[start of PAGE]

What is impressive though is not just the throw as single-die lights like the Dereelight DBS can throw further.
Its more the sheer quantity of light projected at range with enough spill to provide decent lighting in the foreground too.


----------



## ernsanada (Mar 22, 2009)

Solarforce L950m P7 LED at Lighthound
for $89.99 shipped free in the USA.


----------



## ace0001a (Mar 24, 2009)

ernsanada said:


> Solarforce L950m P7 LED at Lighthound
> for $89.99 shipped free in the USA.



:thumbsup:


----------



## phantom23 (Mar 24, 2009)

Shame I live outside US For me it's cheaper to buy from one of HK stores.


----------



## ace0001a (Mar 24, 2009)

phantom23 said:


> Shame I live outside US For me it's cheaper to buy from one of HK stores.



The shame is that the Solarforce Store tried to sell it for $90 with free shipping on the US Ebay site and now after I emailed them about it to complain, they raised the price back up to $110! Ebay dealer ITC SHOP still has it for $89.99 shipped on the US Ebay listings:

http://cgi.ebay.com/NEW-Solarforce-...5|66:2|65:12|39:1|240:1318|301:1|293:1|294:50

Maybe you could contact them for that price if you haven't already purchased it.

[end of PAGE]
[start of DATA]

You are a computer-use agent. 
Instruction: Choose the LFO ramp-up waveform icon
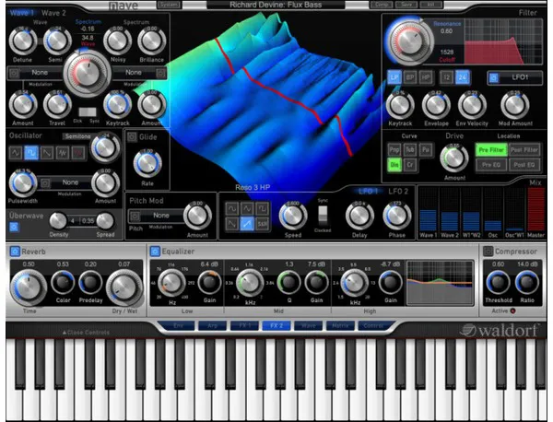[247, 224]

[end of DATA]

PROMPT A: Based on the forum thread, answer yes or no for each statement and quote the words that decide it. (i) Lighthound offered the Solarforce L950m P7 LED for $89.99 with free shipping in the USA. (ii) After the complaint email, the Solarforce Store lowered its price. (iii) phantom23 finds it cheaper to buy from an HK store.
PROMPT B: List every username that appears in a post header of the forum thread, each one only once.
PROMPT C: Quote the forum thread from "The shame is" up to and including "already purchased it.".
The material after the forum thread stands apart from it.

WRITTEN REPLY A:
(i) Yes: "Solarforce L950m P7 LED at Lighthound for $89.99 shipped free in the USA."
(ii) No: "they raised the price back up to $110!"
(iii) Yes: "For me it's cheaper to buy from one of HK stores."

WRITTEN REPLY B: ernsanada, ace0001a, phantom23

WRITTEN REPLY C:
The shame is that the Solarforce Store tried to sell it for $90 with free shipping on the US Ebay site and now after I emailed them about it to complain, they raised the price back up to $110! Ebay dealer ITC SHOP still has it for $89.99 shipped on the US Ebay listings:

http://cgi.ebay.com/NEW-Solarforce-...5|66:2|65:12|39:1|240:1318|301:1|293:1|294:50

Maybe you could contact them for that price if you haven't already purchased it.